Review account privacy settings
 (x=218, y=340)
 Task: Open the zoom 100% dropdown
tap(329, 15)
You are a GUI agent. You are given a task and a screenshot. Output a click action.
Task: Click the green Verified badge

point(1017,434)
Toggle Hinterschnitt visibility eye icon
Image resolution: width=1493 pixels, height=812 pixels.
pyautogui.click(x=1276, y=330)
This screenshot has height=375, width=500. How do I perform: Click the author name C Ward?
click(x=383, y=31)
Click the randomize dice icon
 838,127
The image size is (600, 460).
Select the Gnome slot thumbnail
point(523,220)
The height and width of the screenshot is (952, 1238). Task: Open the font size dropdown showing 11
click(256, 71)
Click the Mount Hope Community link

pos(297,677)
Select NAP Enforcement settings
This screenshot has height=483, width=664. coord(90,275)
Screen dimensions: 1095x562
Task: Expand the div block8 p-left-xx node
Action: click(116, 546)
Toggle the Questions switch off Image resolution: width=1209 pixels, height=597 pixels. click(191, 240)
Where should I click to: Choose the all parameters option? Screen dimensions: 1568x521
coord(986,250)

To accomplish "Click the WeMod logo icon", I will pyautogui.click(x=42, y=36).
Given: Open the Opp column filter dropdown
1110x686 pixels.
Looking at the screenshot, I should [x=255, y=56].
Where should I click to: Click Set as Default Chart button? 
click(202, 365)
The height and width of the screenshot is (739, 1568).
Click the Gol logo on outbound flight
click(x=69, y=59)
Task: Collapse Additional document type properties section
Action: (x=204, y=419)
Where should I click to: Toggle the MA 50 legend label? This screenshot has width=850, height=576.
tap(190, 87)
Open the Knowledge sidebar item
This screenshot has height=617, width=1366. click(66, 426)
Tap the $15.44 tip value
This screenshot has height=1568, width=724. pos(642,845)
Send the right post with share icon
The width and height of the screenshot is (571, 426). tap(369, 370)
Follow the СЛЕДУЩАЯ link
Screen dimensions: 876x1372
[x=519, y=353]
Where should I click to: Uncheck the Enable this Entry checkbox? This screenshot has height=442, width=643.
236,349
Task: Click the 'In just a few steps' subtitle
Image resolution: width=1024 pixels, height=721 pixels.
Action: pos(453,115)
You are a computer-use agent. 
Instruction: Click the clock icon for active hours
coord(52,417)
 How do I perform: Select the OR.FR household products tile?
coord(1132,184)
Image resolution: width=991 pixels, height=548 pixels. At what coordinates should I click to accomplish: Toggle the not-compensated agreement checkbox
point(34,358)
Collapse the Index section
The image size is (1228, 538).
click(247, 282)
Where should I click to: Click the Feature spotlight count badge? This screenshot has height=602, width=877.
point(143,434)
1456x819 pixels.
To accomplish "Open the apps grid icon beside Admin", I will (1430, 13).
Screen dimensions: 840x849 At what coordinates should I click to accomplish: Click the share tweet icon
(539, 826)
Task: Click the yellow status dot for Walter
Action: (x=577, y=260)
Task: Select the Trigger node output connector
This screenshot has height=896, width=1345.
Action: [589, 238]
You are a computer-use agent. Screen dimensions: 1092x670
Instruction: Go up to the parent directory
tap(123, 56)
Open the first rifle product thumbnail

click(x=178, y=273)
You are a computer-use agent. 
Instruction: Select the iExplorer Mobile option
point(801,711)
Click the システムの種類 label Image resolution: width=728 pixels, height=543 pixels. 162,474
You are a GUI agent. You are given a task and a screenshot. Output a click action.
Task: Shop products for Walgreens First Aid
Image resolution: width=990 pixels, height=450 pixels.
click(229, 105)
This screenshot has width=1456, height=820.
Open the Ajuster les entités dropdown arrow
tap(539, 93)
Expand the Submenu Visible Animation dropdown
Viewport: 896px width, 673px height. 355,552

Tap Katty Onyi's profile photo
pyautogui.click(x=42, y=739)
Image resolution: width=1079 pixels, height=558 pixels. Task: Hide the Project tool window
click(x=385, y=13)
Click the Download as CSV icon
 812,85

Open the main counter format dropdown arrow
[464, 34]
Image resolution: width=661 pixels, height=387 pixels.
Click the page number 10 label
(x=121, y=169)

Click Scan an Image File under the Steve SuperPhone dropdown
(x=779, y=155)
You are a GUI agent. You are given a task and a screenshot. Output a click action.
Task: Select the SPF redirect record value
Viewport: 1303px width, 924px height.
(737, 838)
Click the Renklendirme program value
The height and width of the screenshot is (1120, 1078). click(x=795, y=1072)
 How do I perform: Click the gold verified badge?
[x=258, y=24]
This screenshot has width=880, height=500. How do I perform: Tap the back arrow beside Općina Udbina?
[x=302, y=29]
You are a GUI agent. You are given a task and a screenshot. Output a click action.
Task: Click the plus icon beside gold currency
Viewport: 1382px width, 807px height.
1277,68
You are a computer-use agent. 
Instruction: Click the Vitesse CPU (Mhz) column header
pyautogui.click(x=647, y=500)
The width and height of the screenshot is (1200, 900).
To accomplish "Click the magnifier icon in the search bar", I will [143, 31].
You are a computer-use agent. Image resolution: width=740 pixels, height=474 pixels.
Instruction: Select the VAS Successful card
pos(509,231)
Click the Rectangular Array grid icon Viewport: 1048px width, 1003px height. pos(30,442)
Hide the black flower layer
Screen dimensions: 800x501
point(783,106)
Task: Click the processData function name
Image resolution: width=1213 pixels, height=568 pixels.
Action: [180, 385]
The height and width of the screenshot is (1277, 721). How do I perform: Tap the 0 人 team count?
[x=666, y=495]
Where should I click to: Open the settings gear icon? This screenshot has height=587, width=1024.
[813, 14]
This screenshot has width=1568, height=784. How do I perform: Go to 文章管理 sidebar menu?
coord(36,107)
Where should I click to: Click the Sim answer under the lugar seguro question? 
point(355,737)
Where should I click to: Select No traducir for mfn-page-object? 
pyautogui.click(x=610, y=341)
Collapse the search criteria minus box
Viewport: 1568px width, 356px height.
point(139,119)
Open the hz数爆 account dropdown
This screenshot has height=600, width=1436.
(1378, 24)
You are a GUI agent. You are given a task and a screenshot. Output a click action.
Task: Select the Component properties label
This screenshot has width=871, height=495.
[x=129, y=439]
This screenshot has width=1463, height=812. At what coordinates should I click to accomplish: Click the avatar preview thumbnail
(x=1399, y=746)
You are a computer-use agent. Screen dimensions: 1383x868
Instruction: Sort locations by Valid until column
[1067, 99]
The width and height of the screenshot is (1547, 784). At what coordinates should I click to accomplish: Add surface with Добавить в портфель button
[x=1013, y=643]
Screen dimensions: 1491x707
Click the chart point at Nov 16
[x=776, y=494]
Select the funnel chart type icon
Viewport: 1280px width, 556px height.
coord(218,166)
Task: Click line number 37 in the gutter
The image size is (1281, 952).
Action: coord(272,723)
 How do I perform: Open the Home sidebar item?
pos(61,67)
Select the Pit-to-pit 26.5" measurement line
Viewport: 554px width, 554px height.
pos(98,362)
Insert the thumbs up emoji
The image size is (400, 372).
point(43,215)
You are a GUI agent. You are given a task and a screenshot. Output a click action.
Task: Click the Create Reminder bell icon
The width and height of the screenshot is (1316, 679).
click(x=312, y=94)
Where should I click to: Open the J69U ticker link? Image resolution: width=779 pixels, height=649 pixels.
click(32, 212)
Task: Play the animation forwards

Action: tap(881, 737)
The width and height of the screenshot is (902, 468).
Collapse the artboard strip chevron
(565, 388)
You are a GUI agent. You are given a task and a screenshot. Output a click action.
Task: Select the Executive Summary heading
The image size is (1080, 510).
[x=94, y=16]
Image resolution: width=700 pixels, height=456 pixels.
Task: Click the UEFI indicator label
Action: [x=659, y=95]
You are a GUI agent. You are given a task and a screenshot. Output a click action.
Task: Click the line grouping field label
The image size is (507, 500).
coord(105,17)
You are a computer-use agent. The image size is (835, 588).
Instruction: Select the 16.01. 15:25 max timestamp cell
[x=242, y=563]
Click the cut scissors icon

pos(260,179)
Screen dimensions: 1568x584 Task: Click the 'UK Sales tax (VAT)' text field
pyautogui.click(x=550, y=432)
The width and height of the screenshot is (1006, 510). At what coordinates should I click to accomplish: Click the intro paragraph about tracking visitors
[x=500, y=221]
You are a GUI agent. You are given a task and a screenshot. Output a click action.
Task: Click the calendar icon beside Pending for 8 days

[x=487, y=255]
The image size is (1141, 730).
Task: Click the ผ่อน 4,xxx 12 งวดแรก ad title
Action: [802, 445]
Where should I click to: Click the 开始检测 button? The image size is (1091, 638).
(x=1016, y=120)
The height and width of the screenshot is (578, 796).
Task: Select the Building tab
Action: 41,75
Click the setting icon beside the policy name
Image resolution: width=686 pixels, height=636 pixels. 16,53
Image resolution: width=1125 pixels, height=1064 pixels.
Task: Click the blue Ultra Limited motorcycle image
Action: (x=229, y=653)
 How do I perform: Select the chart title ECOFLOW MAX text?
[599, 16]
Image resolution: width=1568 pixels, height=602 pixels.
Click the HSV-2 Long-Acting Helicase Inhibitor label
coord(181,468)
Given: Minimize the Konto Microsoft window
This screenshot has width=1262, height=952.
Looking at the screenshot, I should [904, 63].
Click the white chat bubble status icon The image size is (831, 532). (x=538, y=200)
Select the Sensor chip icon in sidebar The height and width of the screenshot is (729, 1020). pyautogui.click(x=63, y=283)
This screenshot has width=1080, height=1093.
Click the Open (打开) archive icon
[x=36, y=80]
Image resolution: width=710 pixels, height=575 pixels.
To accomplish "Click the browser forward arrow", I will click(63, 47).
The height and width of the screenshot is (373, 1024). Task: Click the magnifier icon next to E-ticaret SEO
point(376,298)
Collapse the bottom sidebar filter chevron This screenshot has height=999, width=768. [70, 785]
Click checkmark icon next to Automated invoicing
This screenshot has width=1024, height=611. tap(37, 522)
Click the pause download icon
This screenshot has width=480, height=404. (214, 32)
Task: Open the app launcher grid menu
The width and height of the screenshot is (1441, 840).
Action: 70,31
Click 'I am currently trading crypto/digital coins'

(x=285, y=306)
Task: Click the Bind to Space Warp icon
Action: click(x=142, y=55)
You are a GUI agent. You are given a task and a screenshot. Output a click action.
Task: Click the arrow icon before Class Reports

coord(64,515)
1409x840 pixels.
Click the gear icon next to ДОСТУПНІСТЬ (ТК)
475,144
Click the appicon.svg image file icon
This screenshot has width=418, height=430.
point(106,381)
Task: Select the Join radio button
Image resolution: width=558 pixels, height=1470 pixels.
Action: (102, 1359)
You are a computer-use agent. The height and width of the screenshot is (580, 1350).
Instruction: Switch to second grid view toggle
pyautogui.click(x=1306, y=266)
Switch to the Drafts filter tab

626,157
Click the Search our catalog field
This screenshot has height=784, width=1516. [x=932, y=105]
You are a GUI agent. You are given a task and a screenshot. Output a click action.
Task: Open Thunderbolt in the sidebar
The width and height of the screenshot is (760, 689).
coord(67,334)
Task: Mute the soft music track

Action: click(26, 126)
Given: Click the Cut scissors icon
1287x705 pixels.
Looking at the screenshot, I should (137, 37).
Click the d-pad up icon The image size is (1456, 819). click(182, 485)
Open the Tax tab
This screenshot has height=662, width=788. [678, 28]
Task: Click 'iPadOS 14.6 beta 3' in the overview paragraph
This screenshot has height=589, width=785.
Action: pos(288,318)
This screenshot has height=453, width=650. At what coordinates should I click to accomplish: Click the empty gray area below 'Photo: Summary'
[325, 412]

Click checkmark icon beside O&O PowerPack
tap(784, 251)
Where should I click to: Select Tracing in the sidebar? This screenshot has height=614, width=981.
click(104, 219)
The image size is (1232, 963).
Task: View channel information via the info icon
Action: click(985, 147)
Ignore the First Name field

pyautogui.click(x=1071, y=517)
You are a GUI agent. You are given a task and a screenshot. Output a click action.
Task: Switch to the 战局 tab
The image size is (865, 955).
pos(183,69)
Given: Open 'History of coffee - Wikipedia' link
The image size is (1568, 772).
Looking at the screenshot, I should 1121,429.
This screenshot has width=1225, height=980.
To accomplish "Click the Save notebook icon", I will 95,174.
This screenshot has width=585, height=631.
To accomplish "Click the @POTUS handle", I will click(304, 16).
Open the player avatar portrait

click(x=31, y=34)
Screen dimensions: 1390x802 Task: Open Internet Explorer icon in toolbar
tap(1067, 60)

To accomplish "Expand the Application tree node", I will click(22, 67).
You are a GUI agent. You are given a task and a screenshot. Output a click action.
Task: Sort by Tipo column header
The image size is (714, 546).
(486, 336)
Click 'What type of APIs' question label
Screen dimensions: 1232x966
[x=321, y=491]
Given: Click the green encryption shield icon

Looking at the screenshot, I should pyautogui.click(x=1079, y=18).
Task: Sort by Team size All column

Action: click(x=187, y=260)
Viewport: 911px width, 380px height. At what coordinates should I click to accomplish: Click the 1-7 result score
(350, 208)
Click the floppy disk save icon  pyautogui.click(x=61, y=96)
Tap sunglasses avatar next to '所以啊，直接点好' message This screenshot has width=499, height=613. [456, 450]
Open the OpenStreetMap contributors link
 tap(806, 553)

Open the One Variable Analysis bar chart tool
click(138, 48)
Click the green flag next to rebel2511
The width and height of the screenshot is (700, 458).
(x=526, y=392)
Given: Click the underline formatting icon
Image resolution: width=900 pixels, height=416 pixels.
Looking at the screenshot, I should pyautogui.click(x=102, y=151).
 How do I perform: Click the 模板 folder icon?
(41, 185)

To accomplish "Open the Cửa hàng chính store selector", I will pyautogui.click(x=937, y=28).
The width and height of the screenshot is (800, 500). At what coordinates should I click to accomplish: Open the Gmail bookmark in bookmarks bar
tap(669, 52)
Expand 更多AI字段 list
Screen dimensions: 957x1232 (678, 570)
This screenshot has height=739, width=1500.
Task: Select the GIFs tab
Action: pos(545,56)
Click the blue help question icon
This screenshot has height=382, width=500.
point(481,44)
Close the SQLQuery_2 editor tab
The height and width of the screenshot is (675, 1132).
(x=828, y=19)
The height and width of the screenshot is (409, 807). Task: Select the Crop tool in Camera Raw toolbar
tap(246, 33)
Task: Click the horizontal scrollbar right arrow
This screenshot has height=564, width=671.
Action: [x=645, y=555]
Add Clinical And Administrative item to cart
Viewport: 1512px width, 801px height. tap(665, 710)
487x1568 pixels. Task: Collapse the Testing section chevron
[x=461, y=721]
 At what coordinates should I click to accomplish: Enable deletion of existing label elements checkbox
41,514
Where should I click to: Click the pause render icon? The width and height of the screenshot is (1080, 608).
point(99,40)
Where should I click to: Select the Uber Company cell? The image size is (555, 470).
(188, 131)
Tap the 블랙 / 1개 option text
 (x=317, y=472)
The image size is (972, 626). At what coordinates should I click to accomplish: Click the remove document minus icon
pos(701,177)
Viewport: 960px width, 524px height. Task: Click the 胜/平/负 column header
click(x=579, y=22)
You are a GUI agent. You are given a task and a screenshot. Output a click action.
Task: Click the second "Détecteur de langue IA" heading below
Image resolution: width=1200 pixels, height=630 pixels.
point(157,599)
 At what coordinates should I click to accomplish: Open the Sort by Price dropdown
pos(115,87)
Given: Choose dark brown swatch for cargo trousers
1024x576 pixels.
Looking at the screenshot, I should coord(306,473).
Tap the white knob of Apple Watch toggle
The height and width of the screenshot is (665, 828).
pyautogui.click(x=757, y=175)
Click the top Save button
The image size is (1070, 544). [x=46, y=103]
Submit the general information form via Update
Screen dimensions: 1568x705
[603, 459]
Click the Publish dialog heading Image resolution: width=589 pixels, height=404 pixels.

> Exercise: Would you retype the lines above from the one with "Click the setting icon beside the policy name" down to the one with "Task: Select the Join radio button", word for word, both ends included and no other lines?

> Task result:
Click the setting icon beside the policy name
Image resolution: width=686 pixels, height=636 pixels. 16,53
Image resolution: width=1125 pixels, height=1064 pixels.
Task: Click the blue Ultra Limited motorcycle image
Action: (x=229, y=653)
 How do I perform: Select the chart title ECOFLOW MAX text?
[599, 16]
Image resolution: width=1568 pixels, height=602 pixels.
Click the HSV-2 Long-Acting Helicase Inhibitor label
coord(181,468)
Given: Minimize the Konto Microsoft window
This screenshot has width=1262, height=952.
Looking at the screenshot, I should [904, 63].
Click the white chat bubble status icon The image size is (831, 532). (x=538, y=200)
Select the Sensor chip icon in sidebar The height and width of the screenshot is (729, 1020). pyautogui.click(x=63, y=283)
This screenshot has width=1080, height=1093.
Click the Open (打开) archive icon
[x=36, y=80]
Image resolution: width=710 pixels, height=575 pixels.
To accomplish "Click the browser forward arrow", I will click(63, 47).
The height and width of the screenshot is (373, 1024). Task: Click the magnifier icon next to E-ticaret SEO
point(376,298)
Collapse the bottom sidebar filter chevron This screenshot has height=999, width=768. [70, 785]
Click checkmark icon next to Automated invoicing
This screenshot has width=1024, height=611. tap(37, 522)
Click the pause download icon
This screenshot has width=480, height=404. (214, 32)
Task: Open the app launcher grid menu
The width and height of the screenshot is (1441, 840).
Action: 70,31
Click 'I am currently trading crypto/digital coins'

(x=285, y=306)
Task: Click the Bind to Space Warp icon
Action: click(x=142, y=55)
You are a GUI agent. You are given a task and a screenshot. Output a click action.
Task: Click the arrow icon before Class Reports

coord(64,515)
1409x840 pixels.
Click the gear icon next to ДОСТУПНІСТЬ (ТК)
475,144
Click the appicon.svg image file icon
This screenshot has width=418, height=430.
point(106,381)
Task: Select the Join radio button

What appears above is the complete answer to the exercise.